A visit to their research lab, on the extreme outskirts of Bangalore in Jakkur, you can tell they have been frugal with their spending. A humble campus with a quintessential characteristic of a refurbished factory premise is minimalistic and suave inside. A perfect backdrop to a life-size replica of the 600 kg payload built by Team Indus that stands tall right beside the entrance!
Inside India’s national flag can be seen fluttering in a huge warehouse-style workstation section. One thing’s for sure, it’s a patriotic lot! It’s the kind of patriotism that takes pride in unfurling the national flag for a feat that the whole world will capture, and is not dependent on singing national anthem verbatim over and over again.
The team’s focus is on a single point – “Put your heads down and not rest until we reach the Moon,” Narayan says.

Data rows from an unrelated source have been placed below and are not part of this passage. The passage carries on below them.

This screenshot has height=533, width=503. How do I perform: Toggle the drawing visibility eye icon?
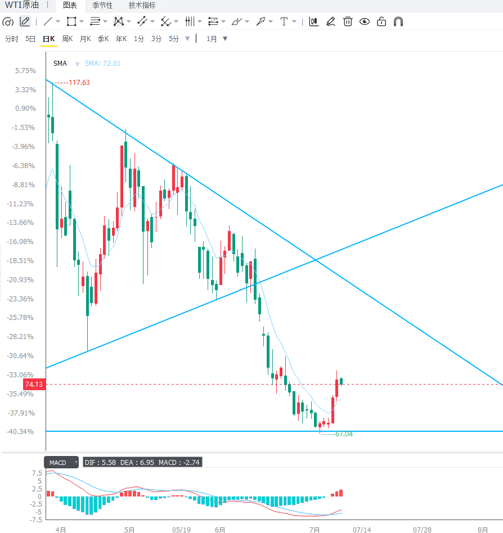point(365,22)
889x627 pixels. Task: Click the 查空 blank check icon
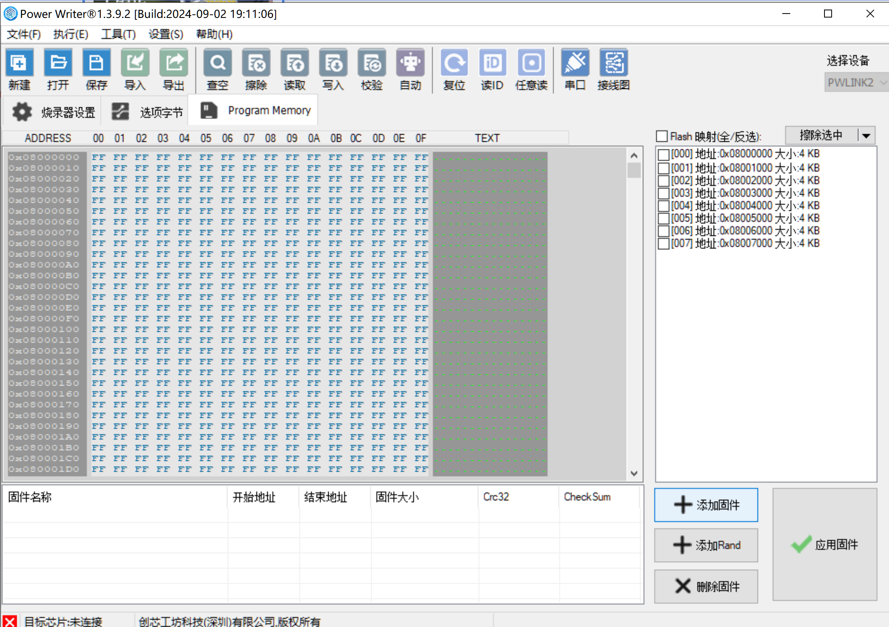coord(217,63)
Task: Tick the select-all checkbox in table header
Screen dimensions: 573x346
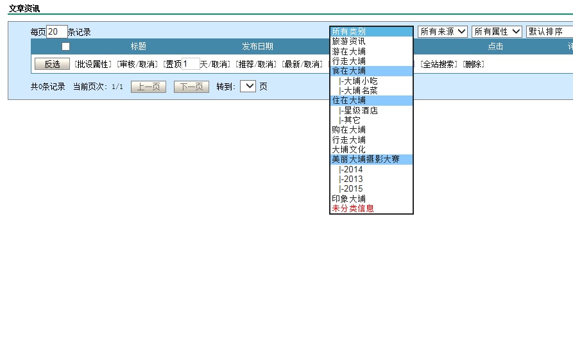Action: [65, 46]
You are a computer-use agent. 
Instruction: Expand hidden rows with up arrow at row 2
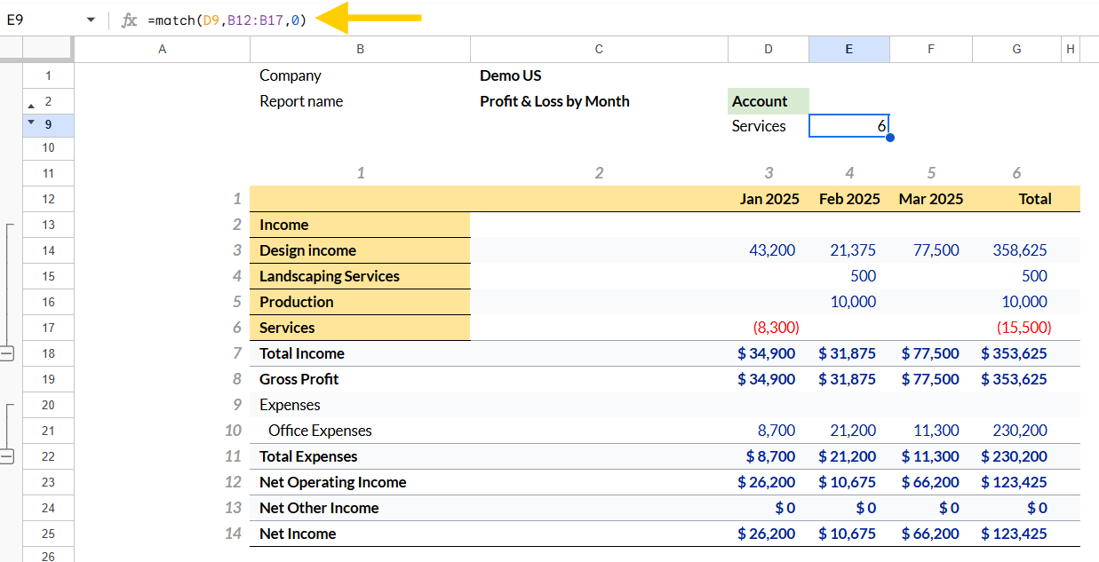click(31, 105)
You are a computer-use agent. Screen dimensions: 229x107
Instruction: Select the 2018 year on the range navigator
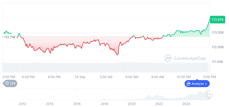[x=104, y=104]
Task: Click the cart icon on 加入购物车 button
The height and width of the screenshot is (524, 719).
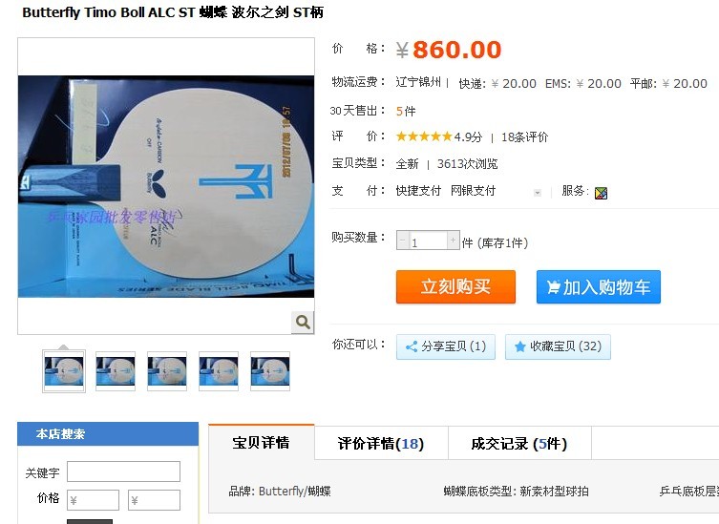Action: point(553,287)
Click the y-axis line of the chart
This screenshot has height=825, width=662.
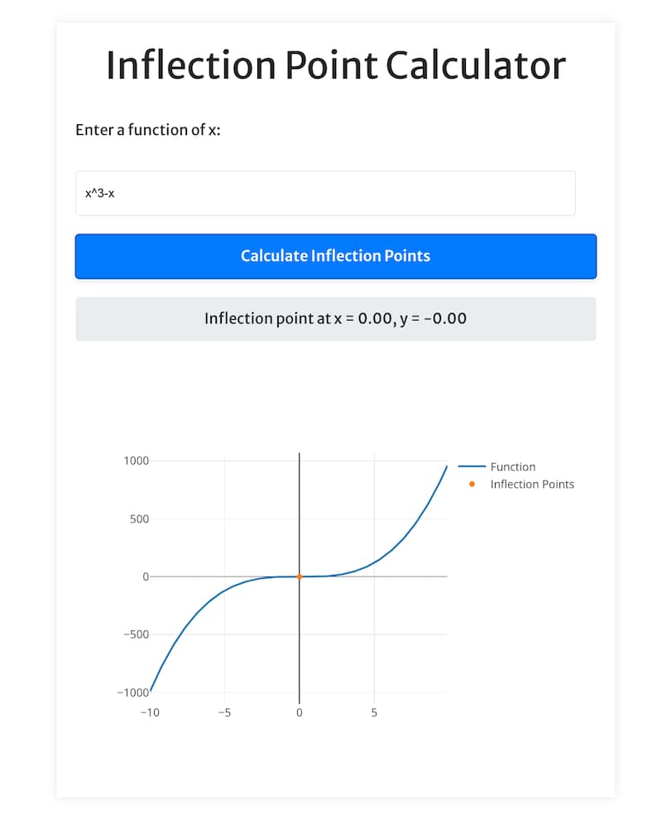tap(300, 514)
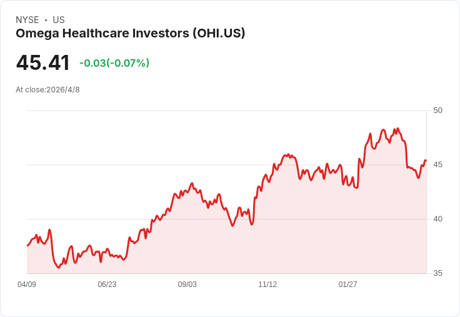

Behind him is a dark and deep rectangular room, with what looks like a recreation of the surface of the Moon, at the far end. Only a stream of light from a window above is flowing in, so you can see the equations scribbled on the floor carpet. A thing of the movies, you say? Wait till the room gives way to a huge hall, much like those in space movies, housing the original prototype of the rover.
Keeping fingers crossed
If you wish, you can be part of the mission once the team opens up its public participation platform. With a command center mimicking a large space control center, with screen walls et al, the experience is bound to be fascinating.
But the question is whether a rover built by amateur space enthusiasts really work in the harshest of conditions of outer space? The Google XPrize jury sure thinks it will. “We took a detailed look at the mission plan and the methodologies being employed to gauge the progress of the lunar mission. We have come away from this rigorous exercise impressed by the readiness of Team Indus. They are clearly on the right trajectory to make history,” a noted name in space research and chairman of the panel, Professor Alan Wells said.
Team Indus will launch the rover with the help of ISRO’s launch vehicle PSLV-XL, from Satish Dhawan Space Center in Sriharikota. The launcher will inject the spacecraft into Earth’s orbit, which will then sling into Moon’s orbit after a series of orbital manoeuvres. ISRO’s Chandrayaan-2 too is slated to be launched during the same duration as Team Indus' rover in 2018.